_TASK TO COMPLETE:_ Among the lines below, the one containing "Open F1=Help from the key bar" opens the range and the one containing "Screen dimensions: 493x448" closes it. Print that range exactly, without the pictures.

┌─ DATA FOR PROCESSING

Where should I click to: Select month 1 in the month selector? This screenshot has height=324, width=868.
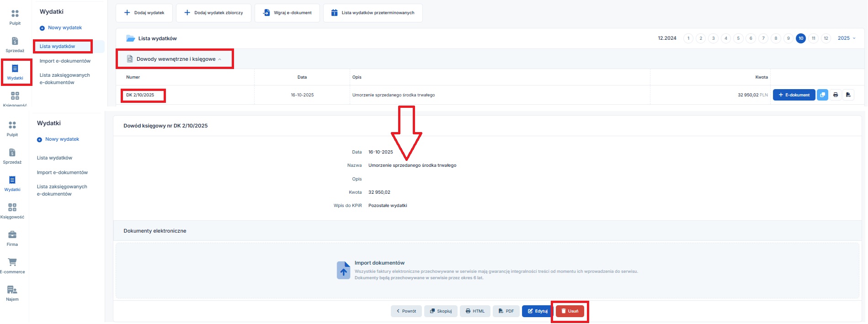688,38
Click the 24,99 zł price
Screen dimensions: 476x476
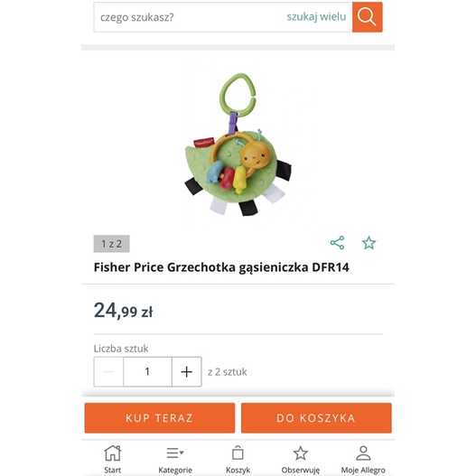point(123,311)
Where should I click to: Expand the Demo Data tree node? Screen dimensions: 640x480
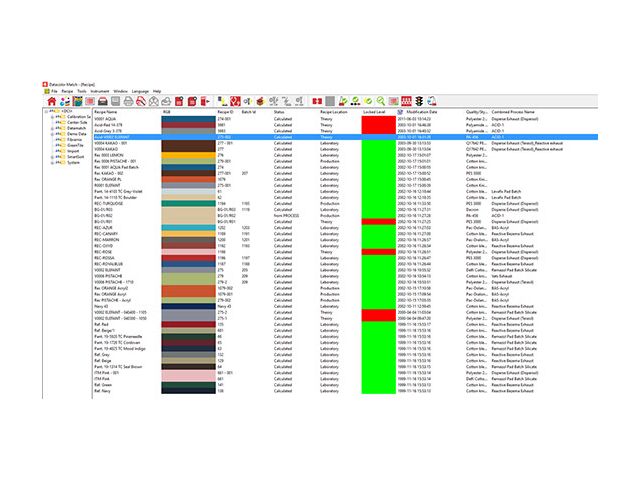52,134

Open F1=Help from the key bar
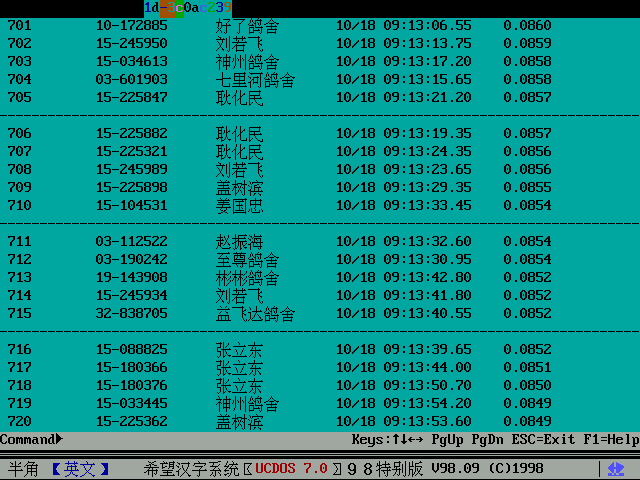(x=609, y=439)
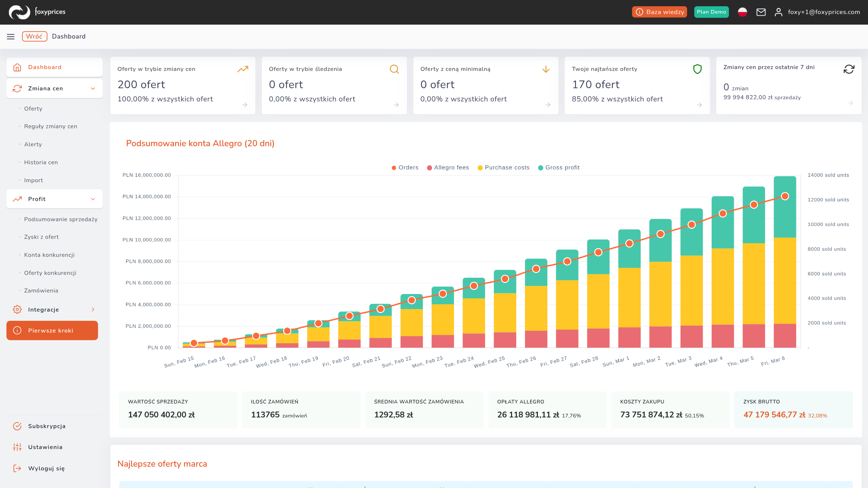The image size is (868, 488).
Task: Click Purchase costs yellow legend swatch
Action: 480,168
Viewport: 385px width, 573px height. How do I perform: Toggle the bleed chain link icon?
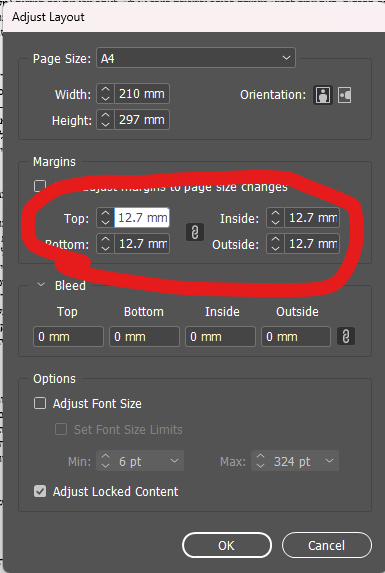coord(346,336)
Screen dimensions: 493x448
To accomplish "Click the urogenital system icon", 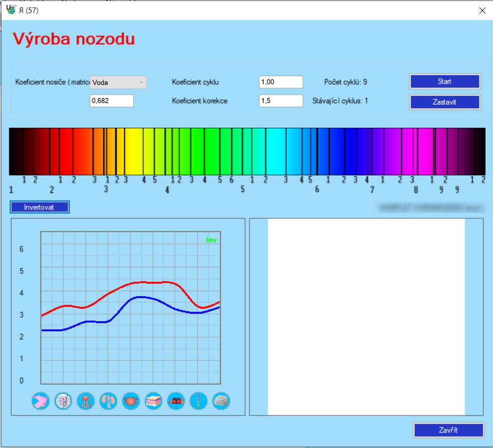I will [x=86, y=401].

└─

_RESPONSE AREA:_
Open F1=Help from the key bar
(x=609, y=439)
The image size is (868, 488).
Task: Click Purchase costs yellow legend swatch
Action: 480,168
Viewport: 385px width, 573px height. How do I perform: Toggle the bleed chain link icon?
coord(346,336)
Screen dimensions: 493x448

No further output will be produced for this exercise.